Axitinib was effective in the first-line setting as shown by long PFS and high objective response rate, Rini said. Mean PFS in patients eligible for dose titration was 14.5 months and mean overall response rate was 43%.

Clinical parameters for dose titration based on individual tolerability were effective for identifying patients with subtherapeutic axitinib exposure on the 5-mg (twice daily) starting dose.

Patients who achieved higher drug exposure had a median PFS of 13.9 months and response rate of 59% versus 11 months and 40% in those with subtherapeutic exposure. Results were improved in a linear fashion with changes in systolic blood pressure on cycle 1 day 15.
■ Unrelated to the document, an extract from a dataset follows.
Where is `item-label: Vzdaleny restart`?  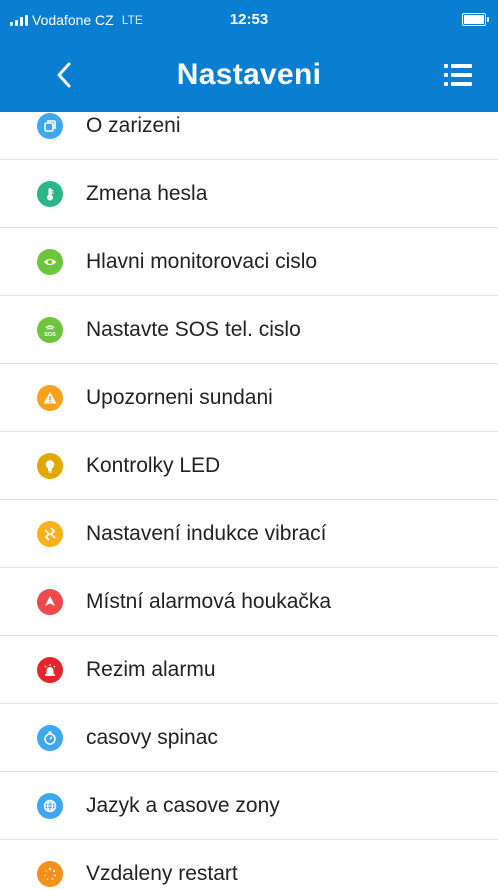
item-label: Vzdaleny restart is located at coordinates (162, 874).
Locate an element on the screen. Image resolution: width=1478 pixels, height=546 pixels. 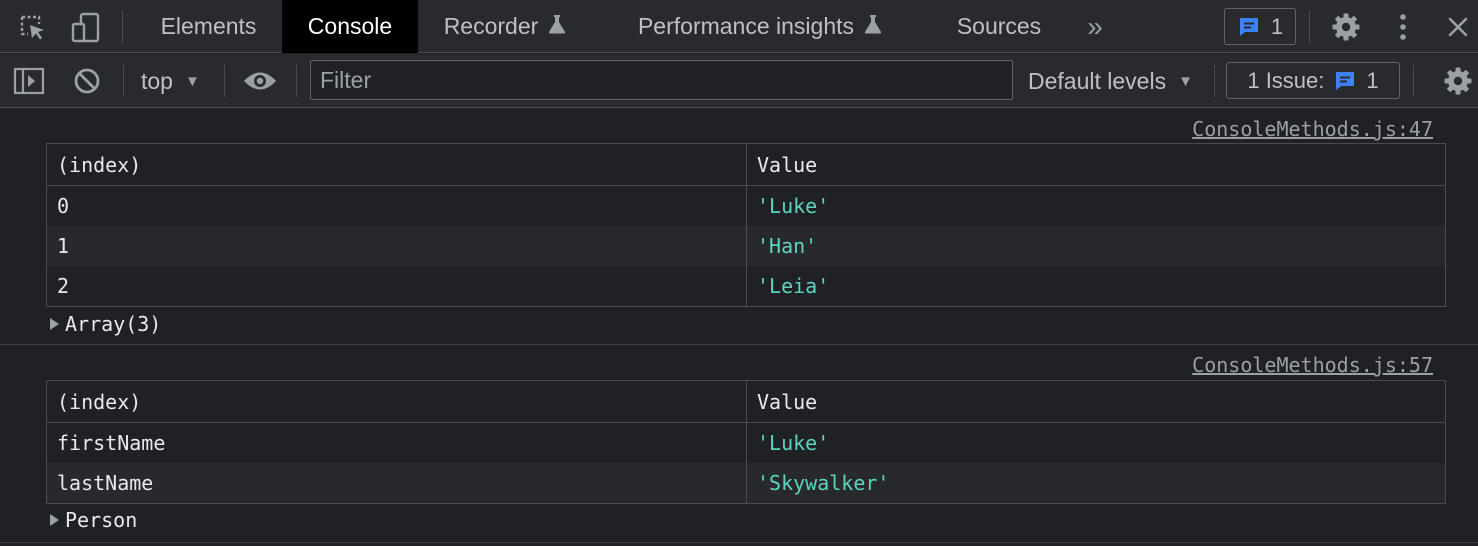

Most common adverse events seen with axitinib included hypertension of all grades in 63% (grades 3 and 4, 29%), diarrhea of all grades in 58% (grades 3 and 4, 7%), fatigue of all grades in 48% (grades 3 and 4, 6%), and dysphonia of all grades in 40% (grades 3 and 4, 1%).

  1. Michaelson MD, Rini BI, Escudier BJ, et al. Phase III AXIS trial of axitinib versus sorafenib in metastatic renal cell carcinoma: Updated results among cytokine-treated patients. J Clin Oncol. 2012;30(suppl; abstr 4546).
  2. Rini BI, Grünwald V, Fishman MN, et al. Axitinib for firstline metastatic renal cell carcinoma (mRCC): Overall efficacy and pharmacokinetic (PK) analyses from a randomized phase II study. J Clin Oncol. 2012;30(suppl; abstr 4503).